摘要
本篇論文中我們將利用平坦化製程技術，製作1.3μm 雷射二極體，並架設一光學系統來量測我們製作的雷射之頻率響應。在雷射製作方面我們使用的是脊樑式的結構，脊樑蝕刻完成後，先以磁式濺鍍機長上一層SiO2薄膜以保護脊樑表面，然後再塗鋪上高分子材料苯環丁烯 (Benzocyclobutene, BCB)作為平坦化之用，之後使用乾蝕刻方式清除脊樑上方之BCB直至脊樑上方SiO2完全露出時停止，接著再利用濕蝕刻方式將脊樑上方之SiO2完全清除乾淨，最後蒸鍍上接面金屬。完成雷射製作後將晶片切割成laser die，其共振腔長度為500μm，寬為300μm，之後再將其mount至submound上，經過打線連接後量測其直流特性最後再由光學系統來量測雷射之頻率響應。
量測結果平坦化雷射啟動電流為34mA，啟動電壓為1.31V，雷射阻抗為10.1Ω，微分量子效率為76％，3dB頻寬為1.9G。

Abstract
Ridge-type 1.3μm InGaAsP diode lasers with planar waveguide structure have beem successfully fabricated and mounted on silicon submounds.

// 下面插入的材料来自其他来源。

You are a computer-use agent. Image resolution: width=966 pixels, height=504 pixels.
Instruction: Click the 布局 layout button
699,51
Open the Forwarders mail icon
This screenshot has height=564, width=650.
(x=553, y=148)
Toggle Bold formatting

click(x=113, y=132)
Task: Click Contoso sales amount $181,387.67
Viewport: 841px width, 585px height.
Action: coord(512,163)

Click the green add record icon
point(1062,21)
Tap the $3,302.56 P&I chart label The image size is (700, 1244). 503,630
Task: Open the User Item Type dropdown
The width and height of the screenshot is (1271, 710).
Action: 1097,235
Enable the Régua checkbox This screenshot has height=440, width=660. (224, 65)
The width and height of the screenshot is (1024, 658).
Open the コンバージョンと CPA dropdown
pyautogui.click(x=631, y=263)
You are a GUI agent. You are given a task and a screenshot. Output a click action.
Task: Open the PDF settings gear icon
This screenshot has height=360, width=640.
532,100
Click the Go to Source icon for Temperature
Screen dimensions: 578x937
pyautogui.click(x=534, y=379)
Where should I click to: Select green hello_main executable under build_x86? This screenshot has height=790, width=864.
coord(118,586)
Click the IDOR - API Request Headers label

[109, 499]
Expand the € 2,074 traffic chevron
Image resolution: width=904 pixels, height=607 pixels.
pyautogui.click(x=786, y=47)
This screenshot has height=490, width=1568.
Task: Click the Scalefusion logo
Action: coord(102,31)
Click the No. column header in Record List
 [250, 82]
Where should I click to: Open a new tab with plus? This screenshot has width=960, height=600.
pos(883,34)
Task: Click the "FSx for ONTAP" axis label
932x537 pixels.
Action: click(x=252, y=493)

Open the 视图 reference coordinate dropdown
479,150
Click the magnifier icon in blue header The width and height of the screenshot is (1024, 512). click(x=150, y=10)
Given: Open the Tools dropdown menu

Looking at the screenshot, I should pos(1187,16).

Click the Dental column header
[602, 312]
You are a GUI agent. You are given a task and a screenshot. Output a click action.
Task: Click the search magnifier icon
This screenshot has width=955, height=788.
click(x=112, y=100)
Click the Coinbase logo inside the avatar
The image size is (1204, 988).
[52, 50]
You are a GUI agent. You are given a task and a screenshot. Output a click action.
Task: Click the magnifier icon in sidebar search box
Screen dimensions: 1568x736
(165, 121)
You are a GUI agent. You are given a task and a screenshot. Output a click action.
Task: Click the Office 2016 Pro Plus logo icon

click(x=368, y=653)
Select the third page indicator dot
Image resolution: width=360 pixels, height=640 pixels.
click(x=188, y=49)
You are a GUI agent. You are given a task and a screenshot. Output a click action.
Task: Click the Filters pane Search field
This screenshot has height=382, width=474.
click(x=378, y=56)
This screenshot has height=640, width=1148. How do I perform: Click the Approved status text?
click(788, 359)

The laser diodes were fabricated by first etch a ridge structure for light guidance.Typical ridge width is around 3μm.
After ridge etching, a SiO2 thin film was sputtered onto the sample as surface passivation layer, fllowing by the coating of Benzocyclobutene (BCB) polymer for surface planarization.The unwanted BCB polymer was removed by dry etching process until the passivation oxide can be observed.Before metallization, SiO2 layers above the ridge were removed by wet etching technique. The fabrication was completed by evaporating contact metals to the samples.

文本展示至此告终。